Pesaro Urbino, cala ancora numero imprese. Bene l’export

Pienamente rispettate le previsioni della CNA di Pesaro e Urbino di fine anno. La conferma arriva dai dati sul totale delle imprese attive in provincia di Pesaro e Urbino elaborati dal _Centro Studi_ _regionale _dell’associazione.
Si conferma, purtroppo, il trend negativo sulla dinamica delle imprese attive nel corso del 2019 che vede la provincia di Pesaro e Urbino perdere in un anno ben 482 imprese attive con cali concentrati soprattutto nel settore del_ commercio_ con la chiusura di ben 270 negozi (-3,3%), delle _costruzioni_ – 116 imprese (pari al 2,3%) e dell’_agricoltura_. Calano anche le manifatture -52 IMPRESE, pari ad un meno (-1,2%).
Ma la fotografia ancora più accurata sul settore della manifattura rivela che diminuiscono imprese soprattutto nel _legno e mobile_ con 27 imprese cessate (-3,5%), e nel _tessile abbigliamento e pelletterie_ -21 attività (-3,3%). Il totale delle imprese attive si riduce ulteriormente ed è ora complessivamente a 34.362 contro le 34.844 del 2018 registrando un calo complessivo del 1,4%.
Ma non tutte le notizie per fortuna sono negative. Crescono decisamente di numero infatti alcune attività di servizio_: attività tecniche e di noleggio_ (+5%), _agenzie di viaggio, servizi di supporto alle imprese_ (+5,8%). Alcune attività dei servizi ad alto contenuto di conoscenza (_attività finanziarie e assicurative_: +44,4%; _attività professionali scientifiche e tecniche_: (+12,5%).
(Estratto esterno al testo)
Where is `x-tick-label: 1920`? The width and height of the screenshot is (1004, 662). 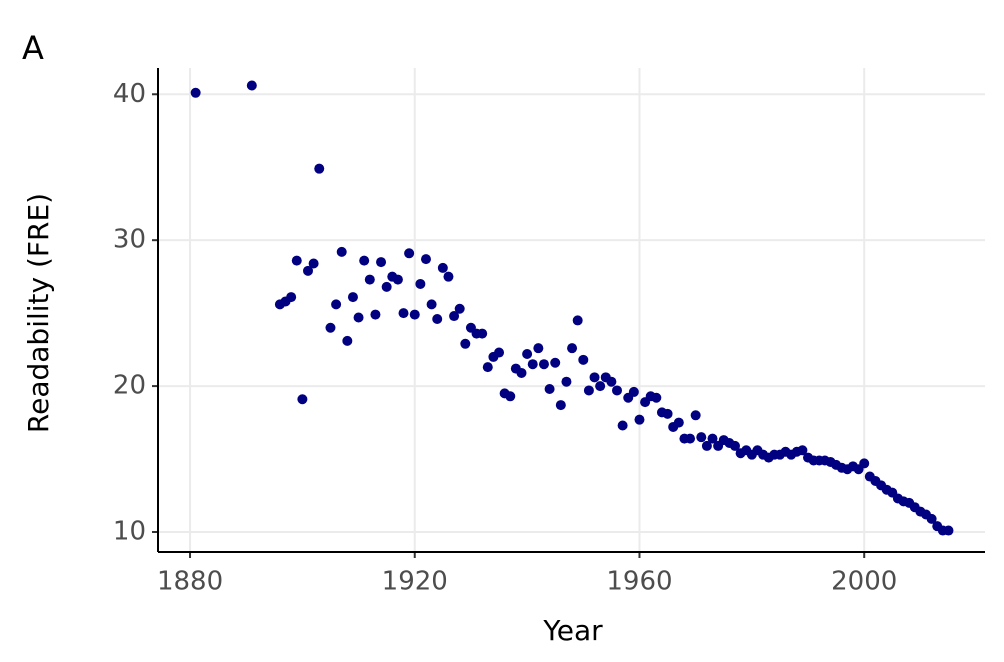
x-tick-label: 1920 is located at coordinates (415, 582).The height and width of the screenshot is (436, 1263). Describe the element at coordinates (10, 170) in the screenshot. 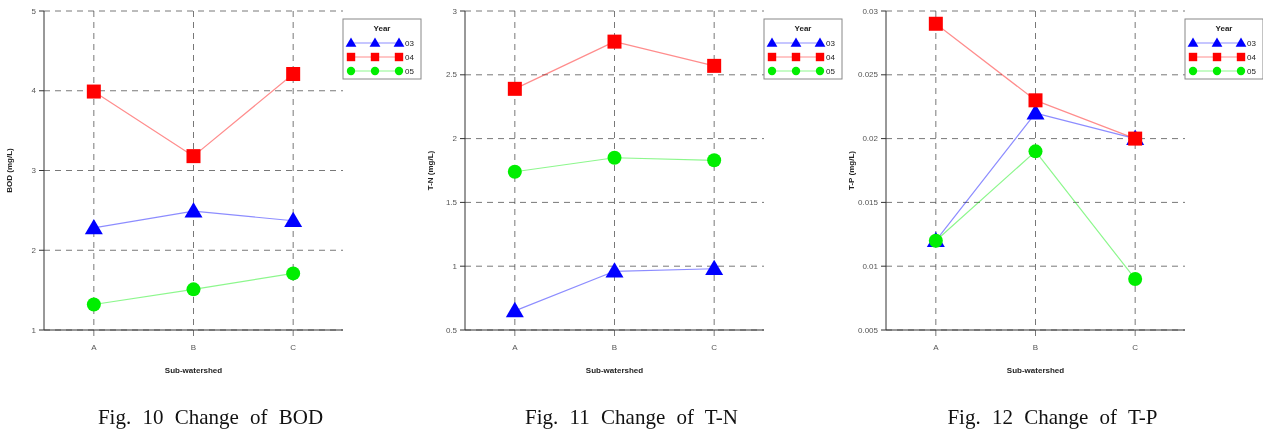

I see `y-axis-title: BOD (mg/L)` at that location.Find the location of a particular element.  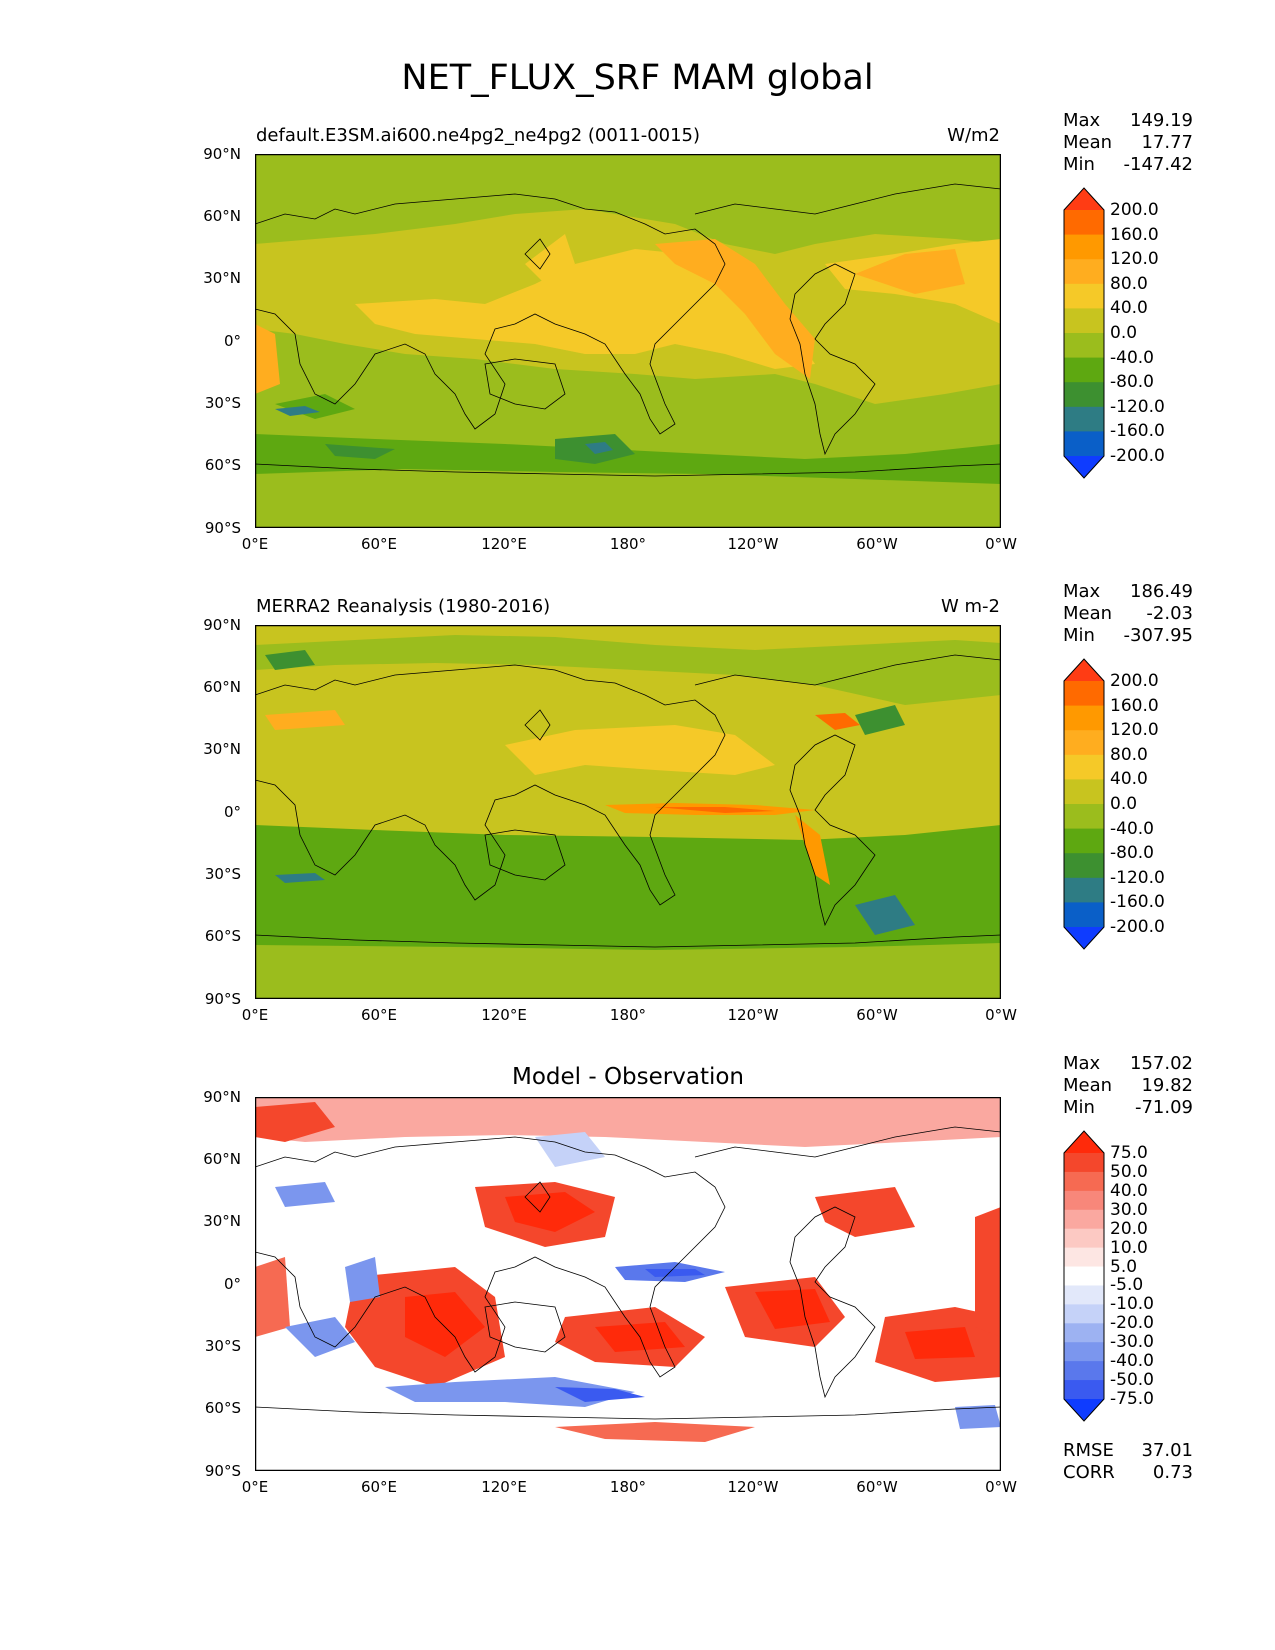

obs-map is located at coordinates (628, 812).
“Arrivano dunque le prime conferme – dice il segretario della CNA di Pesaro e Urbino, MORENO BORDONI – di quanto abbiamo affermato nei mesi scorsi circa il riposizionamento di molte attività nella nostra provincia. E i dati lo confermano”. Bordoni poi precisa. “I comparti tradizionali (_mobile, tessile, costruzioni_), segnano il passo e si affacciano attività in settori che fino a qualche anno fa risultavano marginali. Ecco allora che si sono affacciate sul mercato attività legate ai servizi ed in particolare alla _sanità e all’assistenza sociale_ (+2,6%); _attività di intrattenimento culturale ed artistico_(+1,2%)”. Ma non mancano i dati curiosi come quelli delle imprese legate alla _riparazione e manutenzione_ che sono tornate decisamente a crescere (+5,6%), segno inequivocabile che sta prendendo piede una pratica sempre più diffusa relativa al riuso e al riutilizzo di
materiali e mezzi in omaggio ad un’economia sempre circolare. Così come sul lato opposto crescono invece a sorpresa le attività legate alla _produzione di gomma e di materie plastiche_ (+2,5%)”.
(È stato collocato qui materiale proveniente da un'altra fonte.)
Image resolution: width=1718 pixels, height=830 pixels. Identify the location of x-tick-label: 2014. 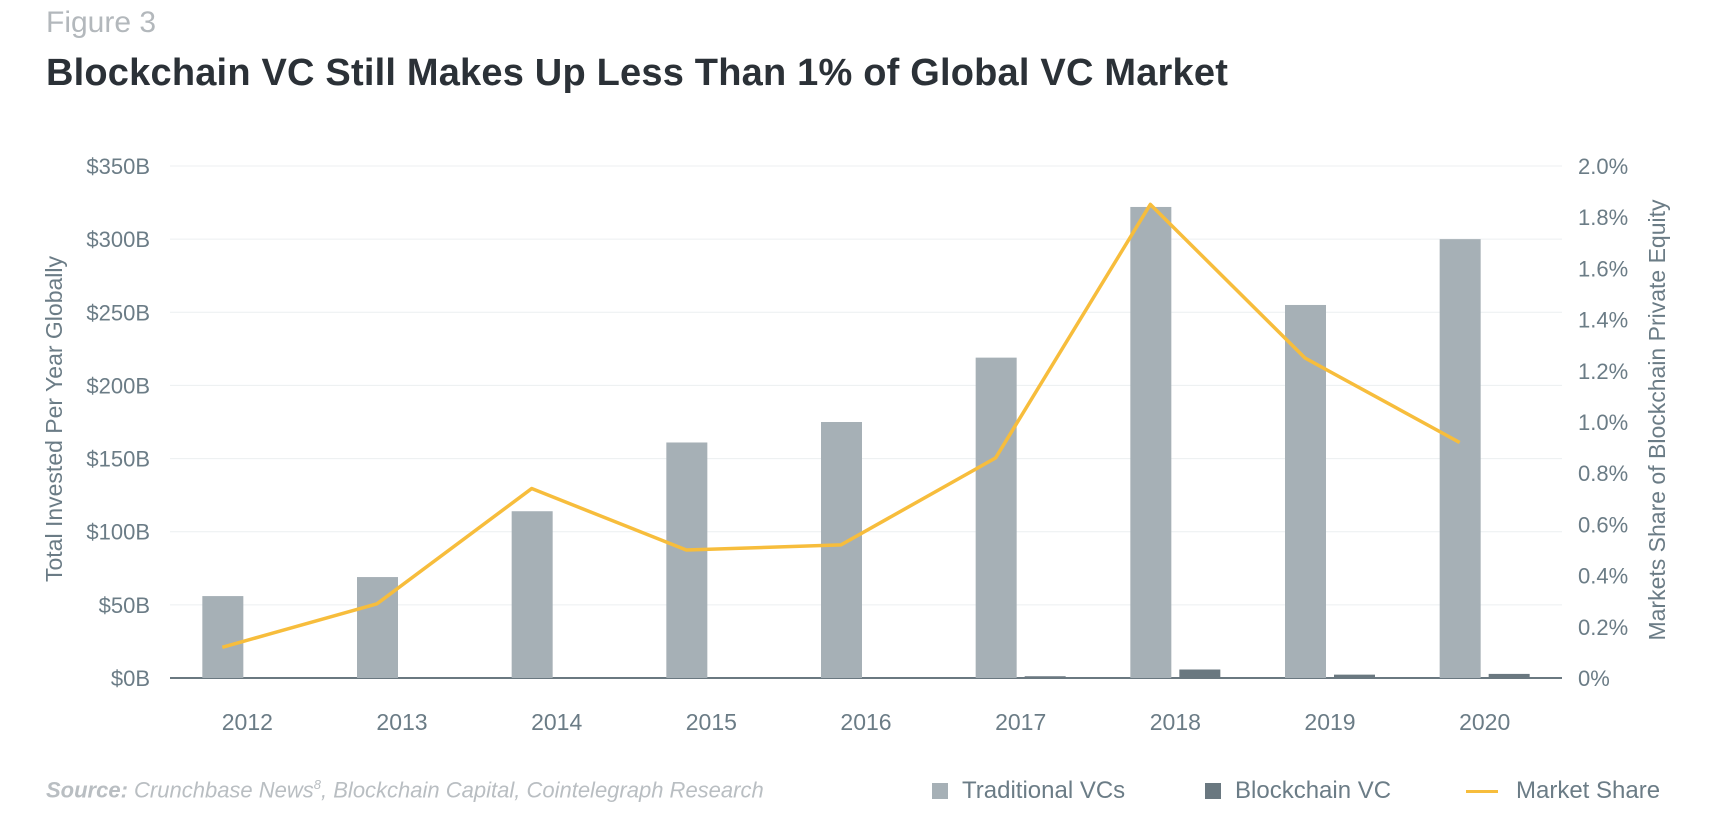
(556, 722).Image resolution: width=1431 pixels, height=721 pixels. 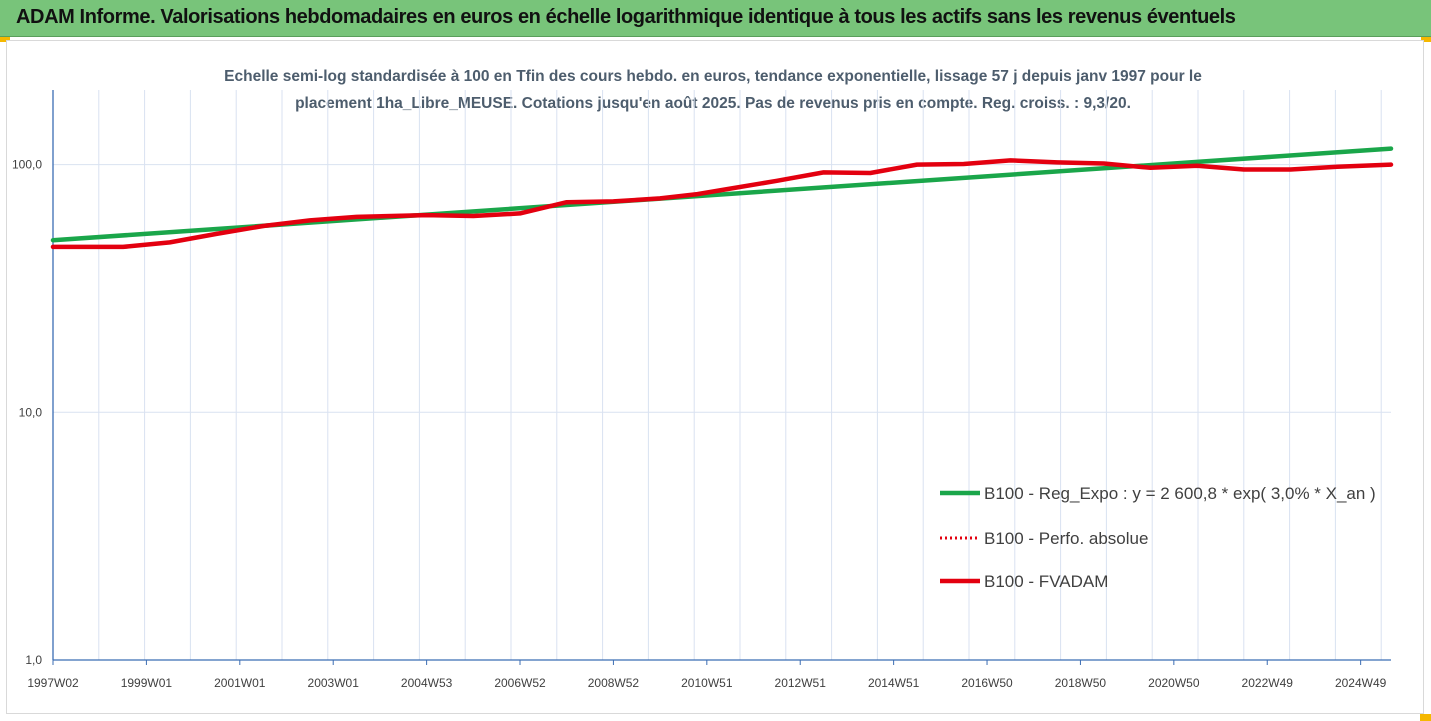 What do you see at coordinates (1081, 683) in the screenshot?
I see `x-tick-label: 2018W50` at bounding box center [1081, 683].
In generale per il segretario della CNA “Si tratta comunque di un riposizionamento importante che oltre a questi dati vede consolidarsi anche la consistenza nel settore turistico e della ristorazione”.
Le altre note positive vengono dai dati sulle esportazioni con una crescita notevole dell’export (+11,7%) rispetto allo stesso periodo dell’anno prima, ben più marcata di quella regionale (+3,9%), in parte accentuata dai dati relativi alla nautica.
Se si considerano le principali voci di esportazione della provincia, si vede come rimangano saldamente quelle della _meccanica: dei _prodotti in metallo_ escluse le macchine (OLTRE 567MILIONI), delle _macchine e impianti_ (545MILIONI), dei _mezzi di trasporto_ (229MILIONI) e, in particolare, delle _imbarcazioni (193MILIONI), delle altre _manifatture_ (218MILIONI) e, in particolare, delle _produzioni mobiliere_ (213MILIONI).
“Sono anni che i dati relativi alle esportazioni continuano a regalarci soddisfazioni a dispetto dell’andamento del mercato interno – afferma in conclusione Moreno Bordoni – speriamo solo che le recenti tensioni internazionali, che le guerre sui dazi – e da ultimo l’allarme per il corona virus – non rallentino o, peggio, blocchino, le esportazioni delle nostre imprese”.